Task description. In this exercise, the entries below include pictures. Repeat exactly the lines from the line with "You are a GUI" to the line with "Task: Click the Balance Sections row label", including both, but without the pictures.

Data for this task.
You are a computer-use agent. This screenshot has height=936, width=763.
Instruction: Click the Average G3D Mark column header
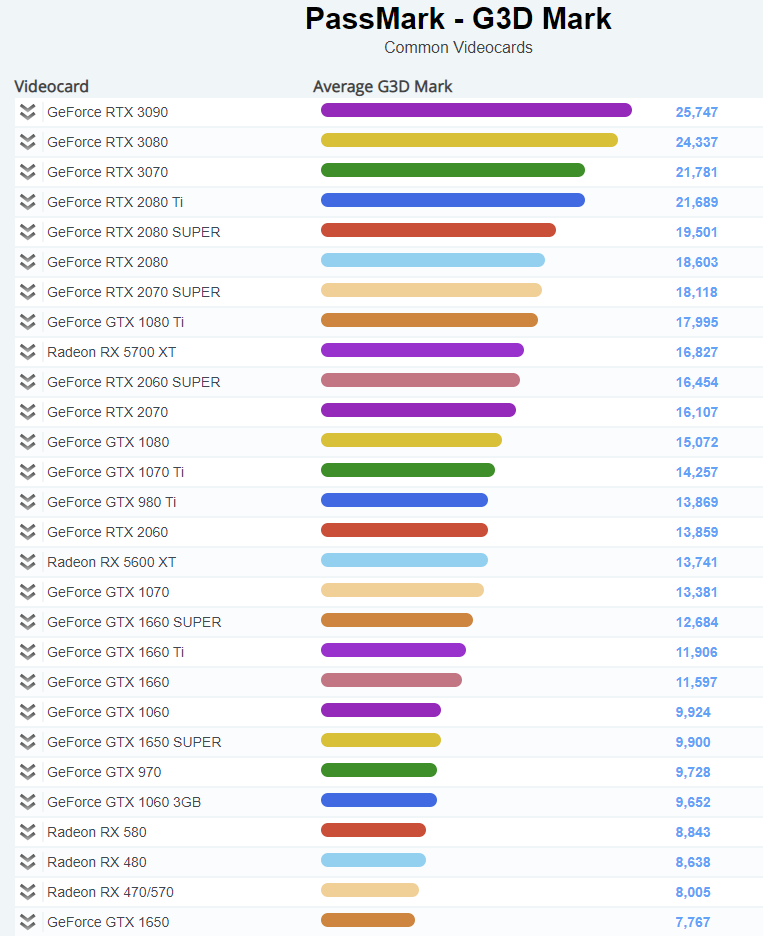(383, 87)
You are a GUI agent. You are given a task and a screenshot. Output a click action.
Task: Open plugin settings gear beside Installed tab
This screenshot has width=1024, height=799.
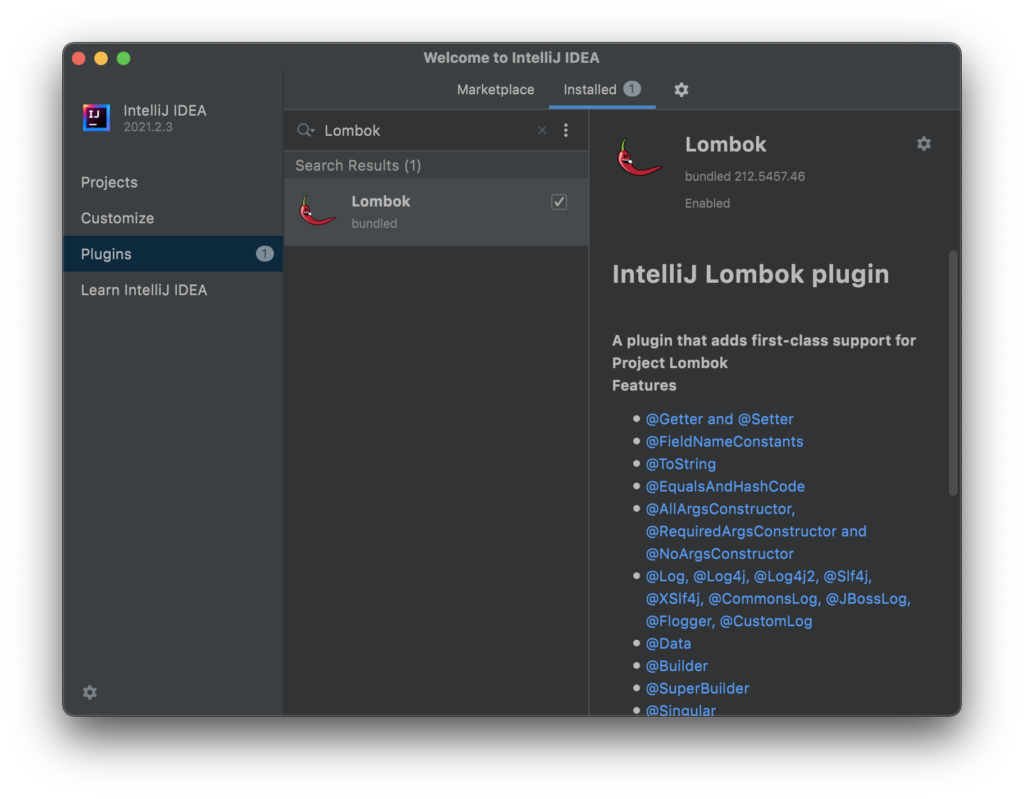681,90
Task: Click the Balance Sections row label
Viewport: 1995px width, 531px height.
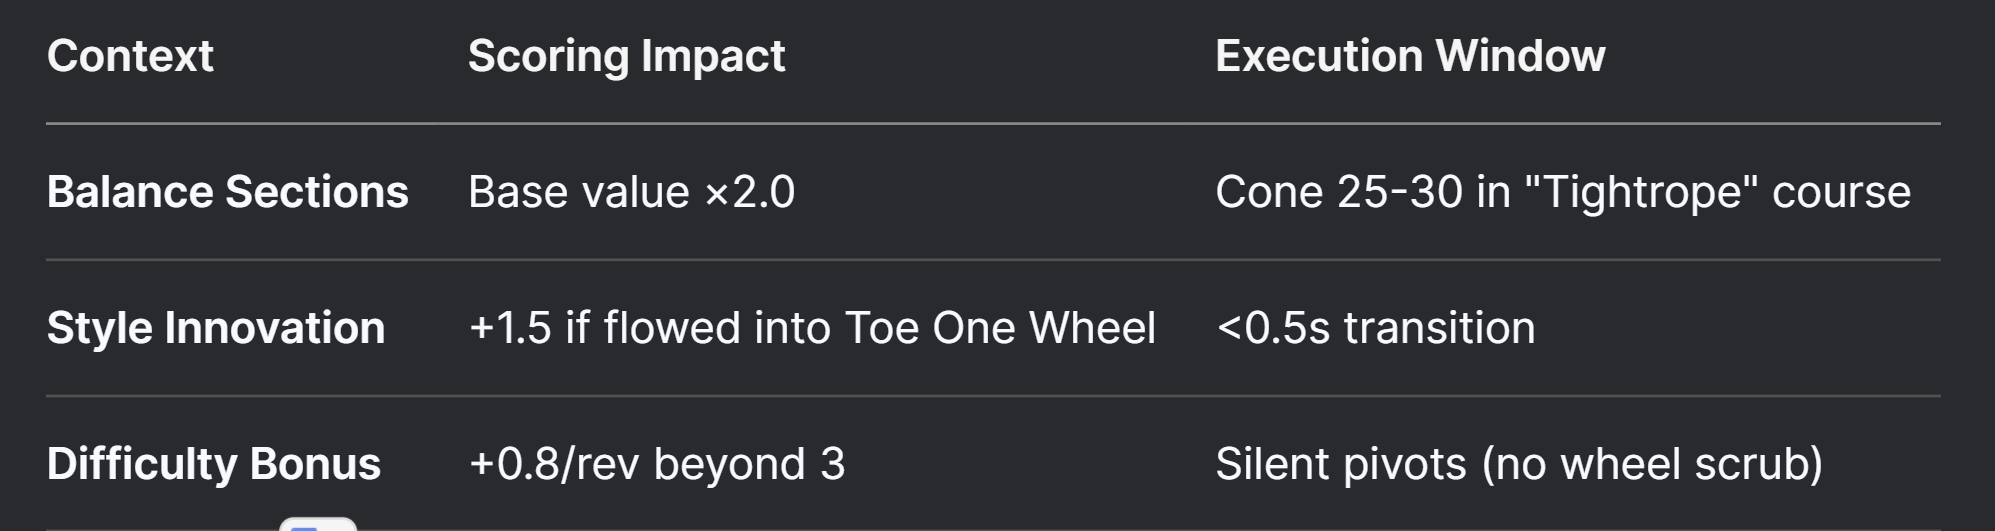Action: point(228,192)
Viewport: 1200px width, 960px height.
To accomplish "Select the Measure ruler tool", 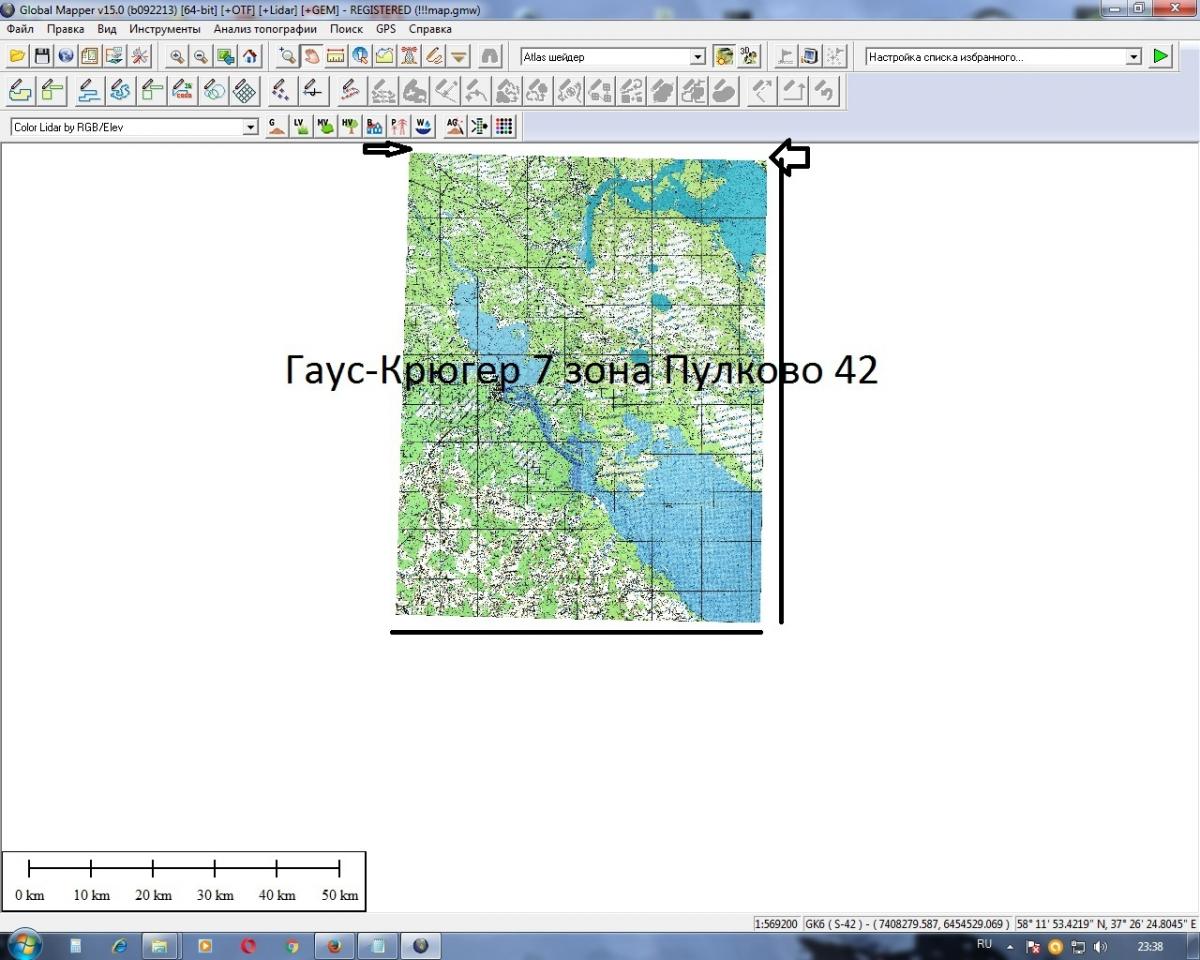I will coord(335,57).
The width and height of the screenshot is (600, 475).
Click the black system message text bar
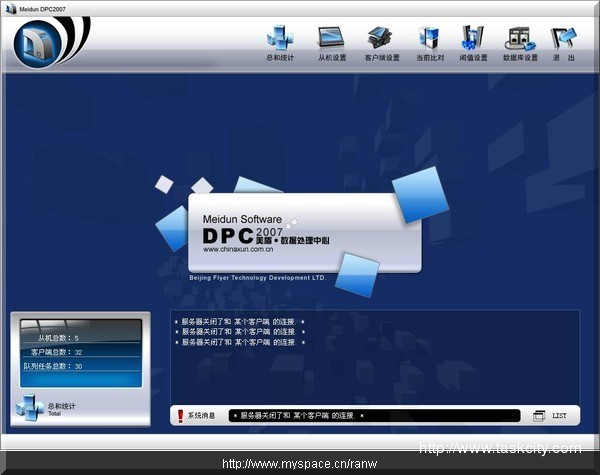375,415
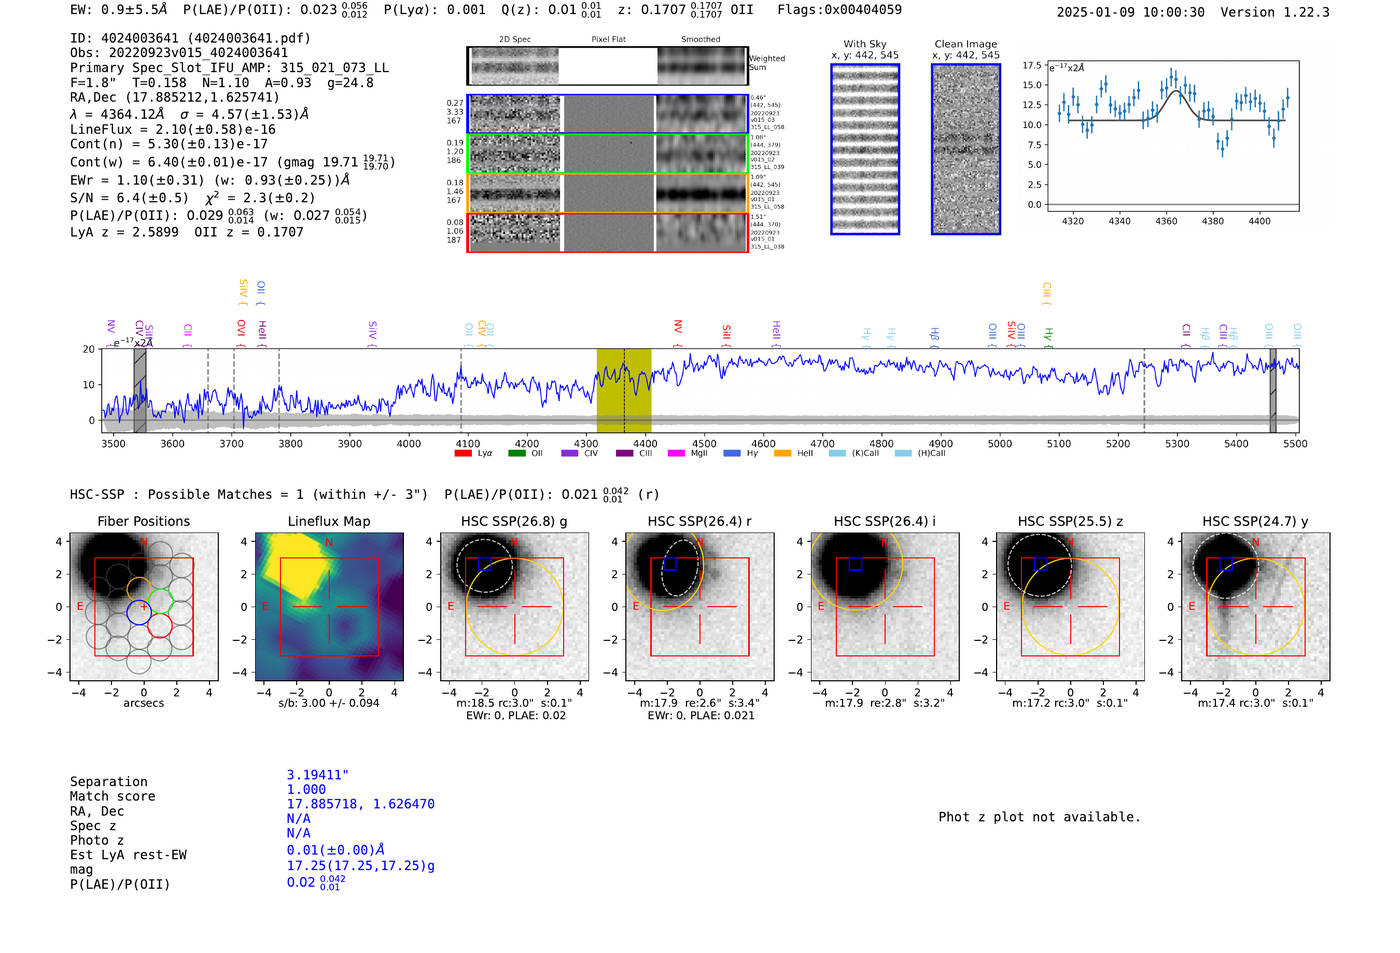Select the green OII legend swatch
This screenshot has height=953, width=1400.
[516, 453]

Answer for the task.
You are a GUI agent. You are given a task and a screenshot. Output a click action.
Task: Open plugin settings gear beside Installed tab
This screenshot has width=1024, height=799.
681,90
Task: Click the Balance Sections row label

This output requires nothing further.